But then she turns around, and shoves a little black book with red letters on the front into my hands. We have our kiss that is somewhere between indifferent and passionate, and she drives off as I walk to school, crying.
* * * * *
We met on an online dating site. Welcome to the 21st century.
My ex and I had split six months before, after nearly five years together. Perhaps split, though, was not the right word; I wish I could say the night I found out she was cheating stood out to me as a defining point in my life, but quite honestly between the tears and the emotions and the hurt, it became a black spot in my memory. I spent a few months being dragged from gay bar to gay bar by my closest friends, who hadn’t yet realized that I wasn’t going to jump in the sack with some stranger in order to feel better. After a while the martinis became too sweet, the bass too loud; I started burying myself in work and school so I would have an excuse not to tag along. But that didn’t make life any less lonely; I turned to dating sites because at least then I could emphasize my loneliness from the comfort of my own home.

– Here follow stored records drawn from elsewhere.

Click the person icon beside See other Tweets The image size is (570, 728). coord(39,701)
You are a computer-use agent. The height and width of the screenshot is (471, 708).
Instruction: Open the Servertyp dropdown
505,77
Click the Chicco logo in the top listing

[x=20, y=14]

I don’t remember exactly what I was thinking when I read her profile. Her picture was her holding a gun pointed at the screen, her glasses and purple hair just out of focus in the background. I had always had a weakness for glasses, and she was no exception. As I read on I became more and more intrigued. 17 piercings in one ear alone. Makes chain mail. Works as a software designer, but does theater lighting as a side project. Loves metal music, but used to lead a swing band. Gay. Five feet seven, plays soccer competitively. Did I mention the glasses? The dating site offered stupid little tests, and under her tab were a bunch that pointed to geeky sci-fi shows and obscure books.
Only one flaw. Listed not as “single” but “available”.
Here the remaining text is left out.